И вдруг в своем родном департаменте, в общей зале, где сидят самые мелкие писцы, — Фердинанд Восьмой! Это равно появлению человека с того света, падению Луны на Землю или чему-то в этом роде. Поприщин как бы совершает скачок из русской жизни в европейскую жизнь, в мифические «испанские дела», о которых русский чиновник начала XIX века читал как о похождениях героев Вальтера Скотта. Дерзость поприщинского преображения беспредельна. Это взрыв булгаринской постепенности, разрыв с нею. Поступок гоголевского сумасшедшего не минутное «отклонение», не блажь ума, которую тоже, с точки зрения «Пчелы», простить трудно, а настаивание на своей безумной мысли, укоренение в ней. Ибо и «Фердинанд Восьмой», как мы увидим в конце, для него не предел. Лозунг «будь скромен» для Поприщина не подходит. И не пользоваться ему в награду за кротость ватер-клозетом, не играть в шашки и не выезжать в коляске, чтоб «прогуливаться вне заведения». Булгаринская идиллия и в сумасшедшем доме — не для него.

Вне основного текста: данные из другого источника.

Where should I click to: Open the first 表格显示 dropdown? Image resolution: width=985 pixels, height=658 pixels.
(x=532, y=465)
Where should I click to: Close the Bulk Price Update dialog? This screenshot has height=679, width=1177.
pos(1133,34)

Он и здесь не смиряется, не вписывается в ту картину благости и спокойствия, которую являет собой находящаяся под Высшим покровительством Больница Всех Скорбящих. Он и тут выламывается из порядка, и тут покушается на порядок. Даже когда, доведенный ударами палки «Великого Инквизитора» до слез, он не отзывается на «Фердинанда Восьмого», он не откликается и на Поприщина. Он обращается ко всему свету с просьбой дать ему тройку быстрых коней. Он мчится на ней через Европу, мимо Италии, и видит впереди Русь, окошко матери, летящее ему навстречу. Он все еще мыслит себя в системе мира, а не департамента. Смирения нет, его не дает и заключительная фраза «Записок» — фраза о шишке под носом у алжирского дея. Так о дее может говорить только «испанский король».

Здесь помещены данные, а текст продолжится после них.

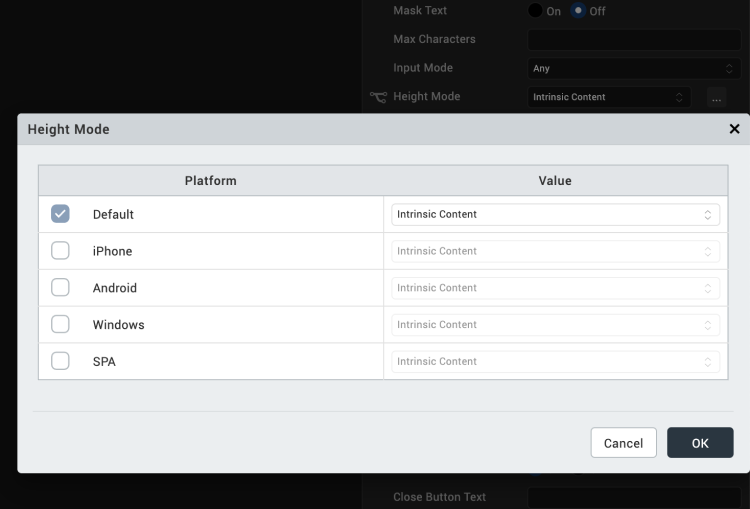750x509 pixels.
Task: Focus the Close Button Text field
Action: point(634,497)
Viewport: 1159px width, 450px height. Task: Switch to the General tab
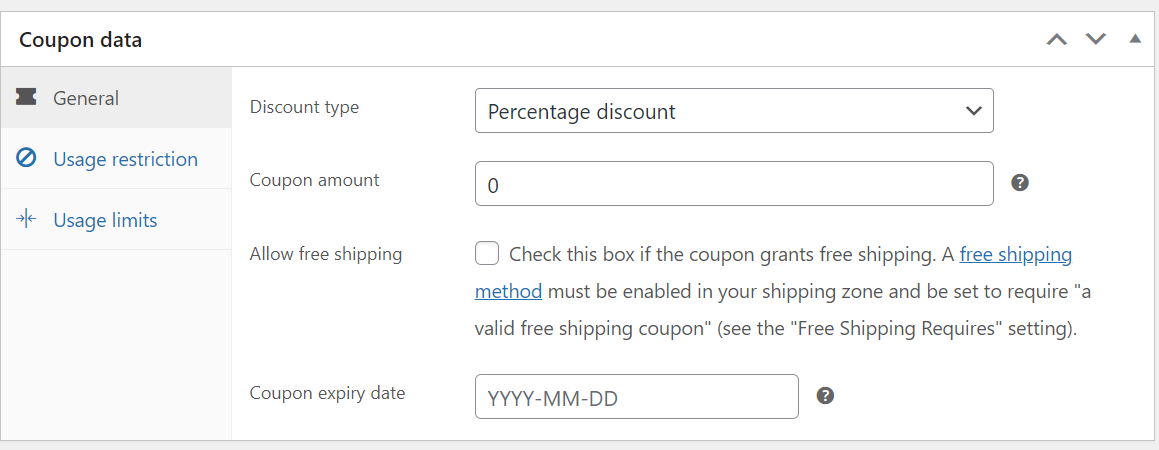tap(86, 98)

Сам бред Поприщина, его сумасшедшее озарение и перескоки с английского бочара, который «сделал Луну», на повивальную бабку, желающую распространить магометанство, — фантастико-иронический отклик его (теперь уже освободившегося!) сознания на фантастику европейской жизни, отраженную в «иностранных известиях» «Пчелы» и в ее «Смеси». Рядом с сообщениями о переворотах, революциях, смещениях коронованных особ (в том числе и алжирского дея) «Пчела» печатала «Смесь», как бы подкрепляющую для русского читателя невсамделишность этих событий. То она писала о том, что где-то (не в России!) родился мальчик с тремя головами (№ 7, 1830 г.), то про голландскую девицу, которая не ест с 1818 года (№ 27, 1830 г.), то о черном кролике с перьями вместо шерсти (№ 43, 1830 г.), о девушке с двумя носами (№ 40, 1832 г.), об ученых блохах, везущих тяжести в четыреста раз тяжелее их тела (№ 154, 1832 г.). Эти факты мешались с именами политиков (Лафайетта, Полиньяка, Талейрана, Веллингтона, упоминающихся в записках Поприщина), с отчетами об «испанских делах» и т. д. Некоторые сообщения «Смеси» прямо напоминают страницы дневника Поприщина. «В Бисетрской больнице, — пишет „Северная пчела“ в № 217 1833 года, — в Париже находится сумасшедший, который воображает, что во время обеда проглотил по неосторожности гусарского ротмистра, который упал в его рюмку». «Какой-то мистик, — читаем мы в № 154 за 1832 год, — напечатал в баварском календаре за 1832 год, что 20 марта в 3 часа пополудни начнется осень». «Полоумный астроном Бонардин, — информирует „Пчела“ в № 238 за 1833 год, — предсказывает в 1832 году разрушение Вселенной, которую комета заденет своим хвостом». Упоминается здесь и английский «бочар», который распродает по частям бочку, служившую гробом для Байрона, когда его тело перевозили из Греции в Англию (№ 44, 1834 г.), и рыба-женщина (№ 194, 1834 г.), и т. п.